Thursday, December 27, 2007

Benazir Bhutto: Rest in Peace

It’s dusk, the snow is about to start any moment, and I’m driving down Iowa Street, one of the main drags in my town, on our way to Target to buy something for dinner and a DVD of the Simpson movie. It’s been a good day, considering the holidays’ pressure that still lingers behind me, my husband sick at home across town, and the tricky weather ahead. At least, it seemed like a good day until NPR began telling us of a woman who runs a website to match up people with their missing gloves.

“Why in the world are they reporting on this when Benazir Bhutto was just killed?” my oldest son, Daniel, yells out.

I almost stop short. For years, I’ve followed her story, mesmerized by her daring, intelligence, and leadership. The first woman to serve as prime minister of a Muslim country, Bhutto, and 20 others – as most of you know by now – were killed at a political rally by an assassin who blew himself up afterwards. Born into a wealthy family, and educated at Harvard, and Oxford, she lost her father and two of her brothers to political violence. She also lived in exile in between serving two terms as prime minister, dodging death threats and denouncements of her political party, being falsely charged with corruption, and continuing to defy those who would silence her.

Returning to Pakistan after 8 years of exile, she was met with a bomb blast that just missed her. In recent weeks, she’s been under house arrest and even had her house barb-wired by the police to keep her from speaking at a rally against Gen. Musharraf’s emergency rule imposition. That didn’t stop her from launching her election campaign 27 days ago

“We can expect 3-5 inches of fresh snow tonight, and a 50-50 chance of more snow tomorrow,” the news announcer says with just enough cheer. I aim the car toward the Target parking lot, feeling shaken by how, when she stuck her neck out for her beliefs, someone slit it. I forget to look for a parking space for a few moments.
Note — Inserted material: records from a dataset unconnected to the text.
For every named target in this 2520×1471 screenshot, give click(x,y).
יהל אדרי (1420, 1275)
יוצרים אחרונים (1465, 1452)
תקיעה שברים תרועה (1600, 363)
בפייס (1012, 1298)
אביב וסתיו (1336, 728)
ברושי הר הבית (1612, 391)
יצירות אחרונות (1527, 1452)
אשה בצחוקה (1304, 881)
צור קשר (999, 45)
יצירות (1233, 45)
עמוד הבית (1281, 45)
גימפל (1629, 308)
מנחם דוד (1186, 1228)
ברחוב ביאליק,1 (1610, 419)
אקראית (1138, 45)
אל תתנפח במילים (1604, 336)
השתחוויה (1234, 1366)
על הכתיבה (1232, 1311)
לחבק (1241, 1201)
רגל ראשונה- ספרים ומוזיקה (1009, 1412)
There are news stories of tragedies far from here all the time. Maybe because I tend to hear most of my news on the radio instead of having repeated images imprinted into my memory, I often find it easy to just feel momentarily sad, and then get occupied with other things. But there are some stories, like this one, that break through the numbness and resistance born of being safely here, where I can wander store aisles without fearing for my life or buy my kids sweat shirts without fearing for theirs. Minutes after heading the top-of-the-hour news, headlined with the sounds of Pakistan men weeping, I’m pushing a cart through Target, looking for noodles.
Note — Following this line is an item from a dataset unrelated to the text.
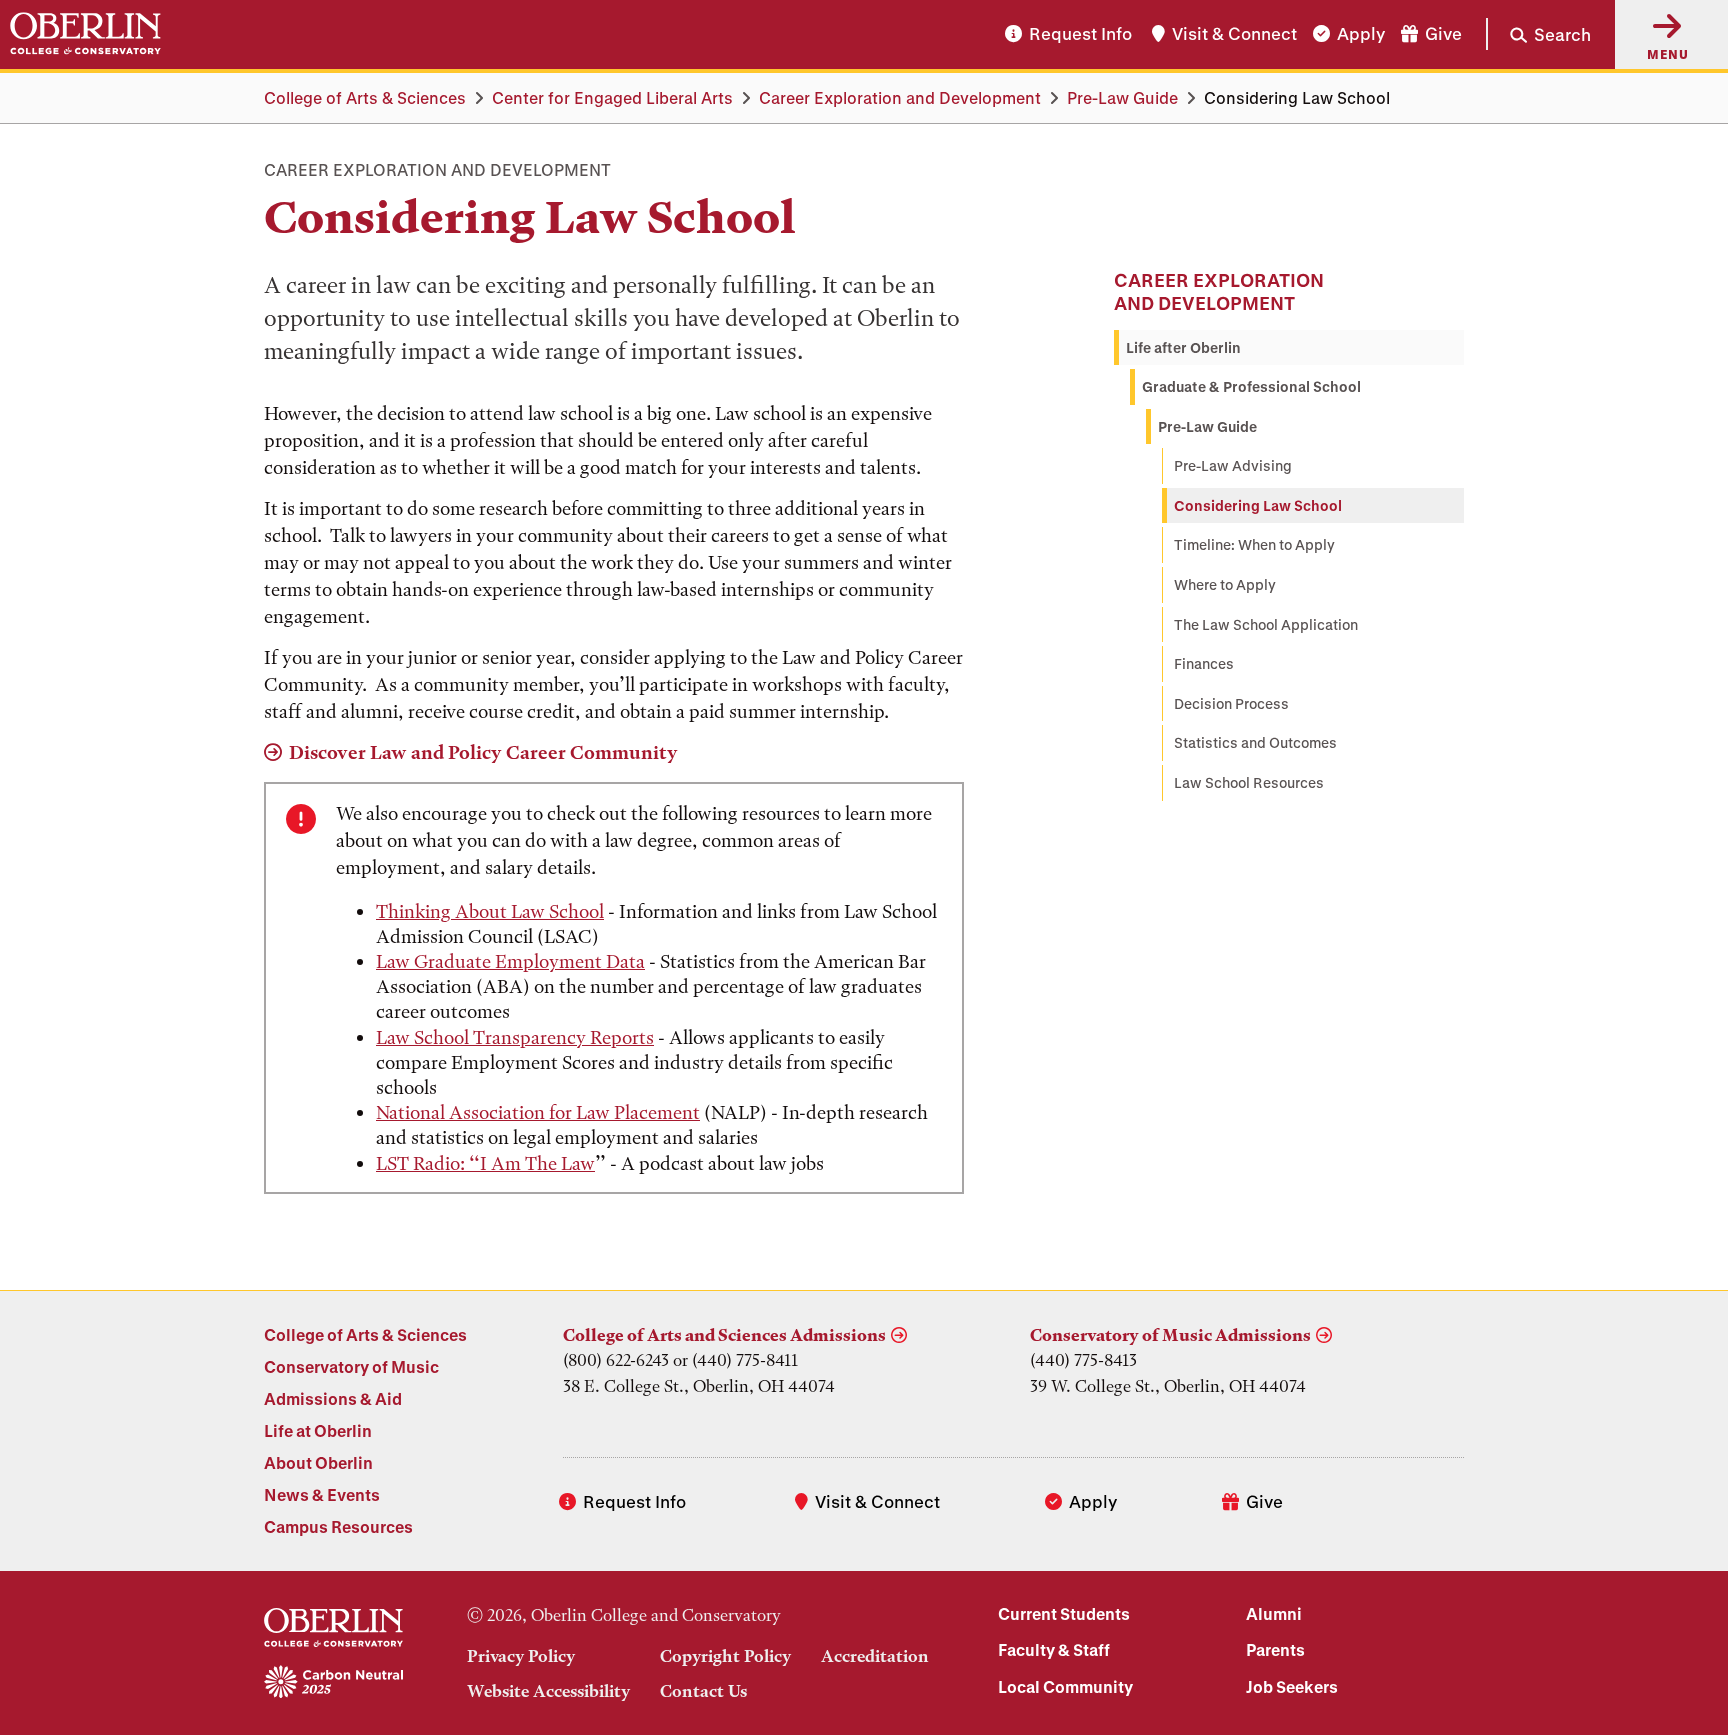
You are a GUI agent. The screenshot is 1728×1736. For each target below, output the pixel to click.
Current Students (1064, 1613)
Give (1443, 34)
Yet my mind is on Bhutto, who I believed would win election and start the slow process of releasing the fascist steam from Pakistani politics. Maybe, and quite obviously, this was a na├»ve belief. At this moment, many time zones from where we’re expecting freezing drizzle before the snow, thousands of people face far more than my dashed hopes. I circle through the bread aisle twice without remembering what I’m here for, and try to wrap my mind around the grief and loss, the great gulf of fear just split wider, the unbearable pain for so many in Pakistan. I wish for comfort and peace in a country that hasn’t seen much of either in so long and now faces a future where both will be as rare as a brave woman who walked right into the fire, refusing to be silenced or hidden.

I push my cart toward the register and find no line to wait in, only a simple prayer: Benazir Bhutto, rest in peace.